Stored data entries
-- Opening Marker --
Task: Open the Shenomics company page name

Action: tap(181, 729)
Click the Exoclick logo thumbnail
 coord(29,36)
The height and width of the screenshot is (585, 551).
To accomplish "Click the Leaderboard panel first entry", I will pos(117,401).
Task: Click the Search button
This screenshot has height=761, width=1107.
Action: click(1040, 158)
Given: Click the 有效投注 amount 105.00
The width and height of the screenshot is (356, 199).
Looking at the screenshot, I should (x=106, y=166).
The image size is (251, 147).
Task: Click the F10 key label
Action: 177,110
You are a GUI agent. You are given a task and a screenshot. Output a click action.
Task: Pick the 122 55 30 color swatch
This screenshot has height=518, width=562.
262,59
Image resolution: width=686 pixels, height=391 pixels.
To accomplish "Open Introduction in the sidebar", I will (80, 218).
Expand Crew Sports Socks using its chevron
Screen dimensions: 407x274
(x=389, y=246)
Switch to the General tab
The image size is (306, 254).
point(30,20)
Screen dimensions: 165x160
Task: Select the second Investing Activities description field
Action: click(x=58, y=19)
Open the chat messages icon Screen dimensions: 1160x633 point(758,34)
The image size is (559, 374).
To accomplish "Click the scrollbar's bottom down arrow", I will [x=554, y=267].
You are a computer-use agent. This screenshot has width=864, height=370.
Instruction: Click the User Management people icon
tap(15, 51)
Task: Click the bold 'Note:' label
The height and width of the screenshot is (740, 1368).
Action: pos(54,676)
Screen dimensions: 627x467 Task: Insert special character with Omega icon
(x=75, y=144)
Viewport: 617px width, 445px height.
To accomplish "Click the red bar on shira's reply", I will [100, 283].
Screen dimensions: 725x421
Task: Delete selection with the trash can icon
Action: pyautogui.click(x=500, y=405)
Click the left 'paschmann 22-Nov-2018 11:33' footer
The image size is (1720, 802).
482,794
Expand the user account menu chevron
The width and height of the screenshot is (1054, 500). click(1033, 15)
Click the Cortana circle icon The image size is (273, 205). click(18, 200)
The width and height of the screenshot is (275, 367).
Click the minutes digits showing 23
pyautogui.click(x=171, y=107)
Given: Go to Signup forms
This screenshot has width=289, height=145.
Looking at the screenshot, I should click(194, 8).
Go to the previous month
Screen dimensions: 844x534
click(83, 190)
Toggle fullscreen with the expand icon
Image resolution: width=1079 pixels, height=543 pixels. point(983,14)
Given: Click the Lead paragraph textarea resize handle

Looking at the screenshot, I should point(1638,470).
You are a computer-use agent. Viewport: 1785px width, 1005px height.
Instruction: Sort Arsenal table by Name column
-- Closing Marker --
The answer is the run of lines above from the line containing "Expand the user account menu chevron" through the line containing "Given: Go to Signup forms", copied exactly and alone.

Expand the user account menu chevron
The width and height of the screenshot is (1054, 500). click(1033, 15)
Click the Cortana circle icon The image size is (273, 205). click(18, 200)
The width and height of the screenshot is (275, 367).
Click the minutes digits showing 23
pyautogui.click(x=171, y=107)
Given: Go to Signup forms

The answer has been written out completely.